Lay out the lines from the one containing "Choose FIIBAP from the affiliation list" through the one containing "pos(804,598)" as a Markdown table with the columns "No." and "Line", numbering the rows and omitting any blank lines. Include only those lines, and leave the pictures out.
-------- Records for this task
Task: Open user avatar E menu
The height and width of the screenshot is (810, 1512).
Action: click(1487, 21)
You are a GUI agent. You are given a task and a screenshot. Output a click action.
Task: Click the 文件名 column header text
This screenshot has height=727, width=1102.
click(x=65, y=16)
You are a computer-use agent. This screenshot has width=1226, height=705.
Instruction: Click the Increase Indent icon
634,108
----------------
-------- Records for this task
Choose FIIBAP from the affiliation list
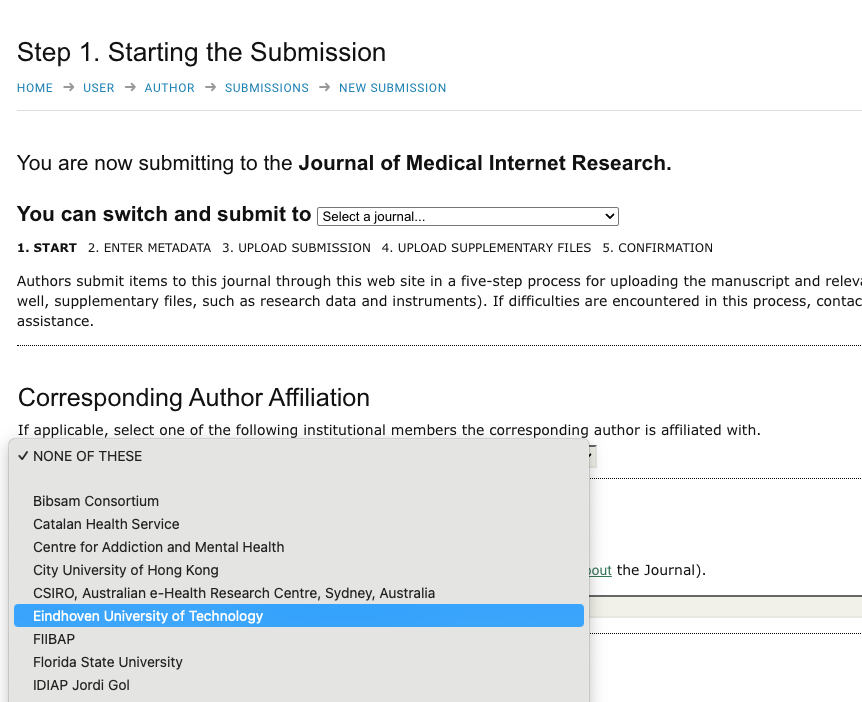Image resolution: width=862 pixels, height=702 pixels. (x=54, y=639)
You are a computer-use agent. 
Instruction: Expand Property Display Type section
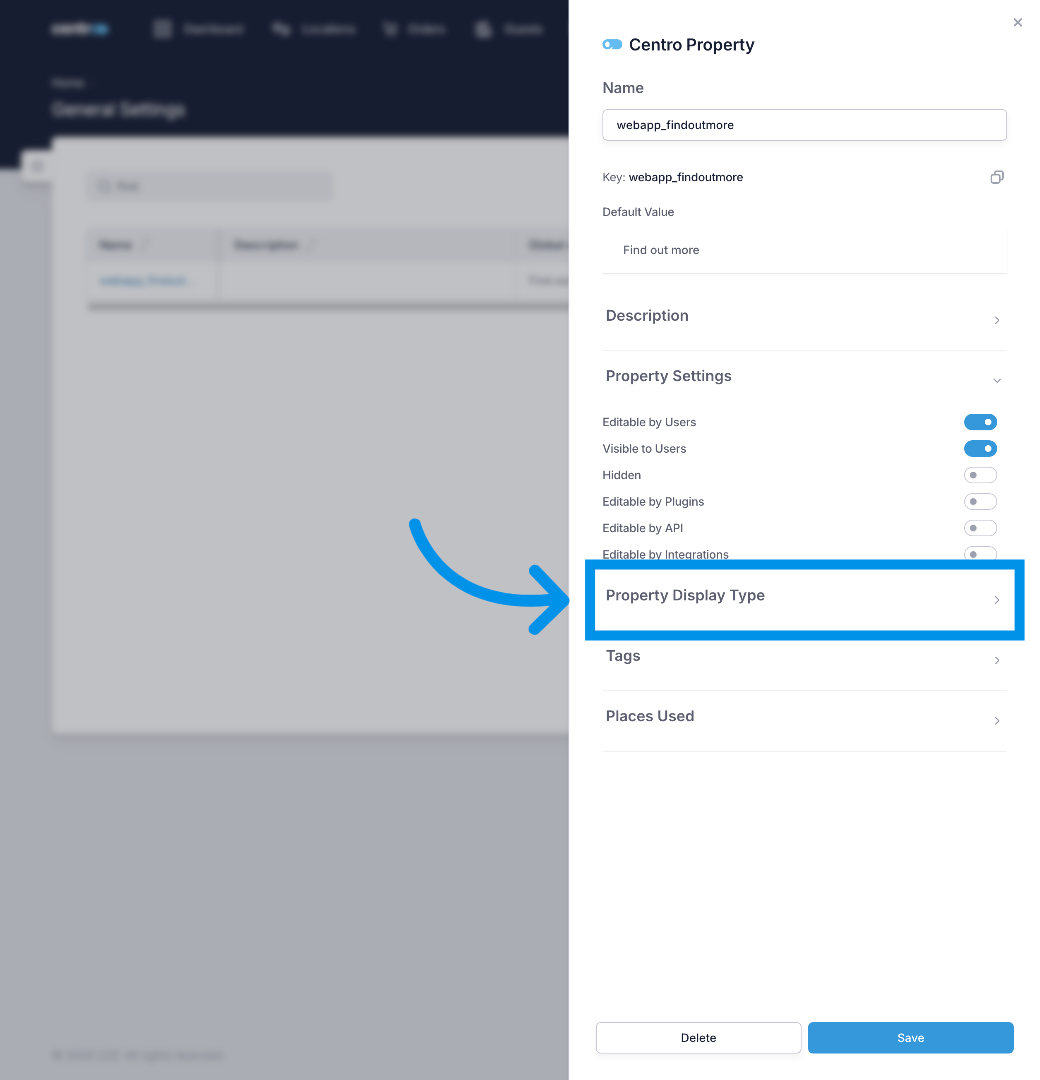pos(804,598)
----------------
§ Expected answer:
| No. | Line |
|---|---|
| 1 | Choose FIIBAP from the affiliation list |
| 2 | Image resolution: width=862 pixels, height=702 pixels. (x=54, y=639) |
| 3 | You are a computer-use agent.  |
| 4 | Instruction: Expand Property Display Type section |
| 5 | pos(804,598) |